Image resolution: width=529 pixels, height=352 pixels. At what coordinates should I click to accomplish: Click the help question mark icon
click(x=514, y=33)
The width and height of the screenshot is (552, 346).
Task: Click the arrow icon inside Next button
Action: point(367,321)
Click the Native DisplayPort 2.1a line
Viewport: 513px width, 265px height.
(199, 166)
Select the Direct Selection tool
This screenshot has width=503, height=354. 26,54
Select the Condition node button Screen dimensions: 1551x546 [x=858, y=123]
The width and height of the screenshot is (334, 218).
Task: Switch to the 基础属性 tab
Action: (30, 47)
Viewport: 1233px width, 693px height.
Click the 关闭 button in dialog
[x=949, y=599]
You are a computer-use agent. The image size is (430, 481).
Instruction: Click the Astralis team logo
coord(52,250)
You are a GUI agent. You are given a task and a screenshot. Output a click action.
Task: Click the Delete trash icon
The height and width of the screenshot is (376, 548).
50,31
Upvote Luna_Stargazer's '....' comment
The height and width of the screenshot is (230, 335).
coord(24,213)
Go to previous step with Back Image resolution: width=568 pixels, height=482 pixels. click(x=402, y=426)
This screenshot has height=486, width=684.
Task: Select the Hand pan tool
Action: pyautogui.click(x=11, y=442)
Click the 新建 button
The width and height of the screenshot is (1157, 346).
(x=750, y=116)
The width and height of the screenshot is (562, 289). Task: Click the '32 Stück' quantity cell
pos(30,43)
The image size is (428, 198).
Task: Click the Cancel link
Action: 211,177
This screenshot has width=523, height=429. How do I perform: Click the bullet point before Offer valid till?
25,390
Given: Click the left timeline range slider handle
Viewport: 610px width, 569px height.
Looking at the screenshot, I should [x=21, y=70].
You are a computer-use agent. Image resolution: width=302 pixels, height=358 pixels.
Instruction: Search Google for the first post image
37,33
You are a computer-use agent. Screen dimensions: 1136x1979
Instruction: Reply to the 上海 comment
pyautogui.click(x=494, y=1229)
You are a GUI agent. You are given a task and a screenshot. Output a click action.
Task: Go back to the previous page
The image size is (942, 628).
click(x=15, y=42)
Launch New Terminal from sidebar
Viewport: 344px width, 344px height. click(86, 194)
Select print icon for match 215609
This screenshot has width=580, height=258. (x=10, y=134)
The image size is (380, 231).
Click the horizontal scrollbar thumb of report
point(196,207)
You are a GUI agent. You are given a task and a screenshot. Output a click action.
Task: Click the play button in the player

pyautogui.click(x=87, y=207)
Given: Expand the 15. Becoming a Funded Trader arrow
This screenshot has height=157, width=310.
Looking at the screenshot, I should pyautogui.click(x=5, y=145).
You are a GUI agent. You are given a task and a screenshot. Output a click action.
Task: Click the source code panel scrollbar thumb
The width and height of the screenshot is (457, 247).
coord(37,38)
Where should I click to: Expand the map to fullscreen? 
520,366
--------
Aim of the task: An exact number is called for here: how many lines across the records contain the word "computer". Nothing else belongs in the answer.

Response for this exercise: 3